What are the clock frequencies?

See the table below for the clock rates. The radio clock rate depends on the master clock rate.

E31x

Clock Name Description Frequency
rfnoc_chdr RFNoC CHDR clock 100 MHz
dram DRAM interface clock 100 MHz
radio Radio interface clock Same as master clock rate

E320

Clock Name Description Frequency
rfnoc_chdr RFNoC CHDR clock 200 MHz
dram DRAM interface clock 166.667 MHz
radio Radio interface clock Same as master clock rate (200 kHz to 61.44 MHz)

N300/N310

Clock Name Description Frequency
rfnoc_chdr RFNoC CHDR clock 200 MHz
dram DRAM interface clock 303.189 MHz
radio Radio interface clock Same as master clock rate (122.88 MHz, 125.0 MHz, or 153.6 MHz)

N32x

Clock Name Description Frequency
rfnoc_chdr RFNoC CHDR clock 187.5 MHz
dram DRAM interface clock 303.819 MHz
radio Radio interface clock Same as master clock rate (200 MHz, 245.76 MHz, or 250 MHz)

X310

Clock Name Description Frequency
rfnoc_chdr RFNoC CHDR clock 187.5 MHz
ce Compute Engine clock 214.286 MHz
dram DRAM interface clock 300 MHz
radio Radio interface clock Same as master clock rate (184.32 MHz or 200 MHz)

X410

Clock Name Description Frequency
rfnoc_chdr RFNoC CHDR clock 200 MHz
dram DRAM interface clock 250 MHz
radio Radio interface clock 122.88 MHz when master clock rate is 122.88, 245.76, or 491.52 MHz
125 MHz when master clock rate is 125, 250, or 500 MHz
radio_2x Radio interface clock 2x Twice the frequency of radio_clk

How do I add a clock with a different frequency?

Adding custom clocks is not directly supported yet. Describing them in the YAML file will not cause them to be generated for you. If you can't use any of the available clocks, you can modify the HDL code to generate a clock.

If you only need the clock within your own RFNoC block, you can modify the HDL for your block to generate the clock that you need from one of the available clocks.
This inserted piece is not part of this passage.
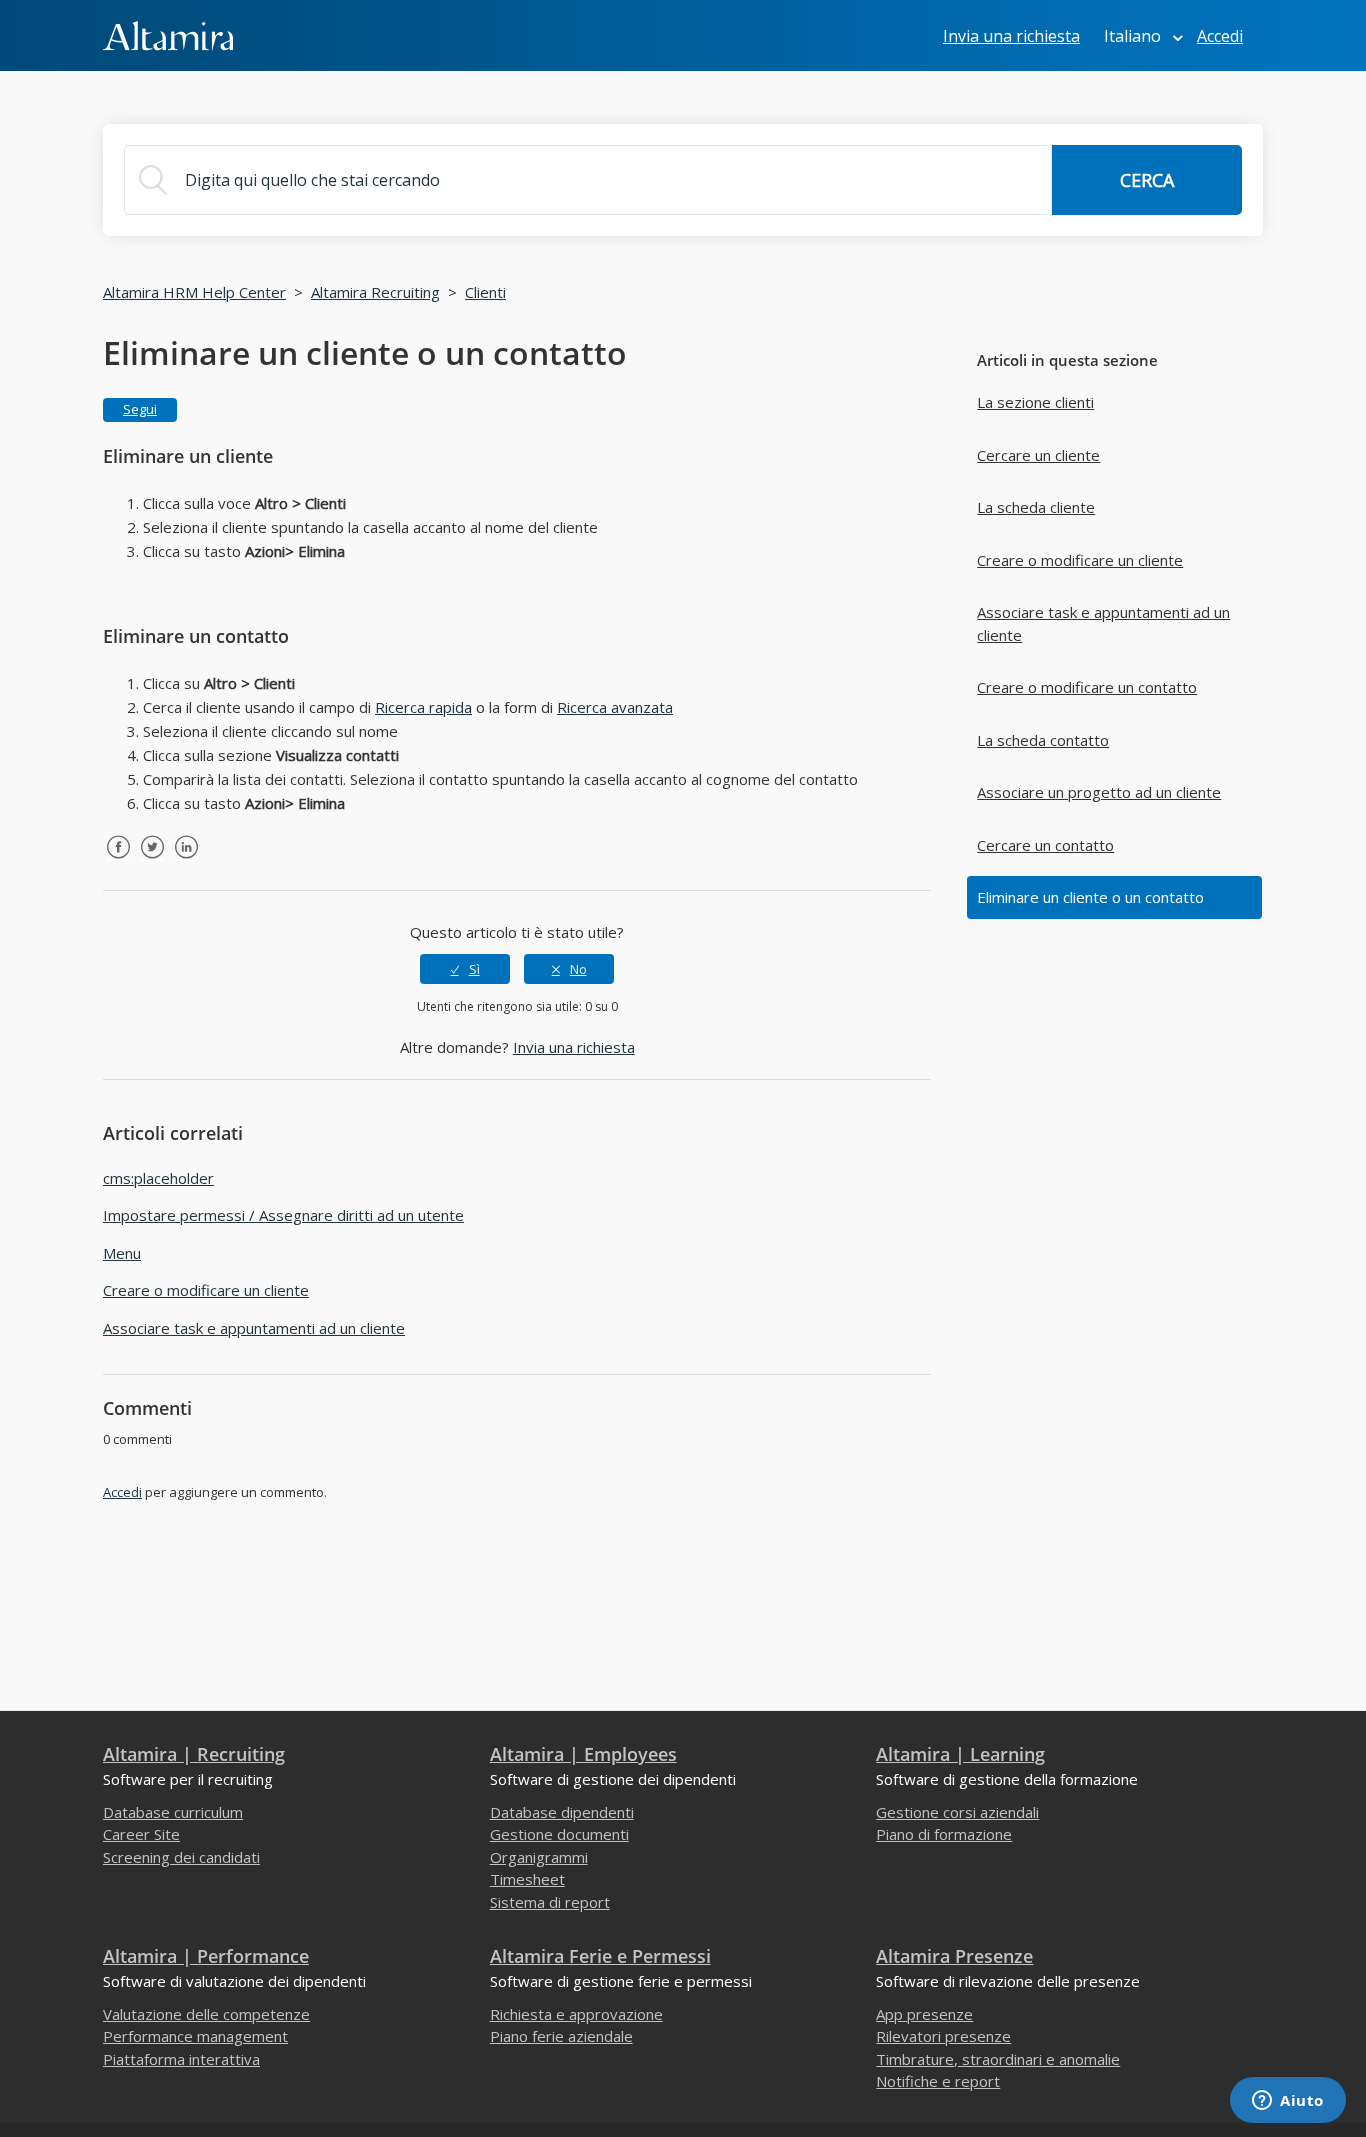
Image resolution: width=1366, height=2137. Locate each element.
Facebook (118, 862)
To do this, add a new clock to your block's YAML description, connect the available clock to your block in the YAML description of your RFNoC image, then add a Xilinx MMCM IP instance to your block's HDL and connect the available clock to its input.
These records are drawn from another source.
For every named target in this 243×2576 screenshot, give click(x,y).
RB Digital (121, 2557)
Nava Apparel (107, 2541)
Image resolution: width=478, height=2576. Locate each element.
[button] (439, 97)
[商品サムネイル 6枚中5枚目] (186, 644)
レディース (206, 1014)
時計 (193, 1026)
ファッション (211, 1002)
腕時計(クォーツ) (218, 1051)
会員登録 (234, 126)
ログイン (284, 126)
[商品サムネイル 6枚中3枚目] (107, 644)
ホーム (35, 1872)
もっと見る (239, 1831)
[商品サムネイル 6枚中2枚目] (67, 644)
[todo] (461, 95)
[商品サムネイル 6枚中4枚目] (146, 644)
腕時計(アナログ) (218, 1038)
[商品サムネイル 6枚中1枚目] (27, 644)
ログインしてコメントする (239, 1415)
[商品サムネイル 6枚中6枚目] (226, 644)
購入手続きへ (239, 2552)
If the clock is needed by multiple RFNoC blocks, or if you want to change an existing clock, you can modify the HDL for the USRP you are using to add or change a clock. If you add a new clock to the RFNoC image core, you must also update the BSP YAML file (located in <repo>/host/include/uhd/rfnoc/core) so that the rfnoc_image_builder knows that the clock exists. How and where the clocks are generated varies between USRPs. Please refer to the source code for that USRP (<repo>/fpga/usrp3/top).